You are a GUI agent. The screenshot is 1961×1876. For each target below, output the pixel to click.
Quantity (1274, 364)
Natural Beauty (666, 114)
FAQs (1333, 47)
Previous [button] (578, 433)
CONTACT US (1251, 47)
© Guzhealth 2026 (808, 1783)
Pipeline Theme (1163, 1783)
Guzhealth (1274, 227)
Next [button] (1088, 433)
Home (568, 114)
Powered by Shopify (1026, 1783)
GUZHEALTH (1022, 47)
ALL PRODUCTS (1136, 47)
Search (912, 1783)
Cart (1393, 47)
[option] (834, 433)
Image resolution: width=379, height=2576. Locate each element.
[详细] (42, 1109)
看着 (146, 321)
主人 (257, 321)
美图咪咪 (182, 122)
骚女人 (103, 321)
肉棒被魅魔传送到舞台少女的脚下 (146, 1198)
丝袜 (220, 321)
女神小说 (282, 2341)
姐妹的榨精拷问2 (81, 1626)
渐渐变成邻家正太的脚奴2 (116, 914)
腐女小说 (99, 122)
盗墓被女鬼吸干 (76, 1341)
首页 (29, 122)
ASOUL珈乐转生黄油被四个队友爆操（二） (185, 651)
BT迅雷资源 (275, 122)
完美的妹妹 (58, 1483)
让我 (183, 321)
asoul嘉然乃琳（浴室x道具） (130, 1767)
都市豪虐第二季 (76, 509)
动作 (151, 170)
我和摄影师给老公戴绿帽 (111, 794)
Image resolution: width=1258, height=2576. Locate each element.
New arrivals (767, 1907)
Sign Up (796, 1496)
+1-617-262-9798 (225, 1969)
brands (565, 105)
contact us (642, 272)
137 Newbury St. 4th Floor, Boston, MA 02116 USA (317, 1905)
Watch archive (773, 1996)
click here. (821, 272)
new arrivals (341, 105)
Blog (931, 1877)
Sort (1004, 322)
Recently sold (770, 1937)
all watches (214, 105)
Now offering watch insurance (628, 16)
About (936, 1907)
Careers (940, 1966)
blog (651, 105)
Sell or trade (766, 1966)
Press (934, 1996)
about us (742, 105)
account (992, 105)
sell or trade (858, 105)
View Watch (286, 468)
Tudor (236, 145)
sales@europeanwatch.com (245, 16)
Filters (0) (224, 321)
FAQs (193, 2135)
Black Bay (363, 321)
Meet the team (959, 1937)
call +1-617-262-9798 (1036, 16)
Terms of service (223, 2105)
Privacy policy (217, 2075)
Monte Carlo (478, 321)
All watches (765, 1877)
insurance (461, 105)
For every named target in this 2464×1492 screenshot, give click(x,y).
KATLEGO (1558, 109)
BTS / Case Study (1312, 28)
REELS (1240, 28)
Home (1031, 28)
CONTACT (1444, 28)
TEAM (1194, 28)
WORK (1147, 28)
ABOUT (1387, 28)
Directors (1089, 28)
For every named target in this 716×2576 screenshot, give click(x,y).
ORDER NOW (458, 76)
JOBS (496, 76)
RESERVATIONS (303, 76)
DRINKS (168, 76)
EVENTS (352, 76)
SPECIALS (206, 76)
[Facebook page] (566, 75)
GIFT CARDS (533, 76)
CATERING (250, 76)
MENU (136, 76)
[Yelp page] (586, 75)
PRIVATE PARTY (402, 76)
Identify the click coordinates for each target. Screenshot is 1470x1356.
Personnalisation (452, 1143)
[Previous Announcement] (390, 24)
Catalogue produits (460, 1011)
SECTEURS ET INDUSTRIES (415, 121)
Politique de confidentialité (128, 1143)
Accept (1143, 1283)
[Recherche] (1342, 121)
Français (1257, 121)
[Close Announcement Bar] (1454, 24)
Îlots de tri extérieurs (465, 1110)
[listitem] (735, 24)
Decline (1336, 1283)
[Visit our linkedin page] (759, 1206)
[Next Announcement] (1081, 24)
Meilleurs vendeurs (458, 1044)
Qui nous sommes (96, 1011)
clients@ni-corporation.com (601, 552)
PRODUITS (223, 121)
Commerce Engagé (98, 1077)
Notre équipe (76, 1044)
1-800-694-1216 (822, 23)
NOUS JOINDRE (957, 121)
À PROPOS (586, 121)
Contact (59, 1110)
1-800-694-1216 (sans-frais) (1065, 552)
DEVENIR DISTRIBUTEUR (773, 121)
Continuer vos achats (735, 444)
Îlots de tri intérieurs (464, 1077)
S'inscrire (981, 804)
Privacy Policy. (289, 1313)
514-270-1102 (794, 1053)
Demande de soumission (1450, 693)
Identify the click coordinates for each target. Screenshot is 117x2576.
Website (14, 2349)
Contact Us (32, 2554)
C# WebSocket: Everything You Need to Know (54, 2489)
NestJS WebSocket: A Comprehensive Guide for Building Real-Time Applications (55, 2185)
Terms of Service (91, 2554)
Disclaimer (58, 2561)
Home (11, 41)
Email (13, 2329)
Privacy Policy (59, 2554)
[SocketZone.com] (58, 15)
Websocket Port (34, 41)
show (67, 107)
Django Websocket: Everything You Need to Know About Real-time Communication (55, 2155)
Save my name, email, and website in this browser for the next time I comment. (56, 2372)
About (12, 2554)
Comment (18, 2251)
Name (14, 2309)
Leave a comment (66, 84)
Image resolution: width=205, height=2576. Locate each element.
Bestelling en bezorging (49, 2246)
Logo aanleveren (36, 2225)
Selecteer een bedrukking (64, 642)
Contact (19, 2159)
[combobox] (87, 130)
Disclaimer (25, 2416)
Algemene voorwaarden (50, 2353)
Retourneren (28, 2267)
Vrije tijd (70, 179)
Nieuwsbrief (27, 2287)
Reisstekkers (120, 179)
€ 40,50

#### Goal of the exercise:
Filter the data for the string "Locate" and copy every line that has it.

#### Result of this exercise:
Image resolution: width=379, height=2576. Locate each element.
Image resolution: width=1258, height=2576. Locate each element.
Image resolution: width=205, height=2576. Locate each element.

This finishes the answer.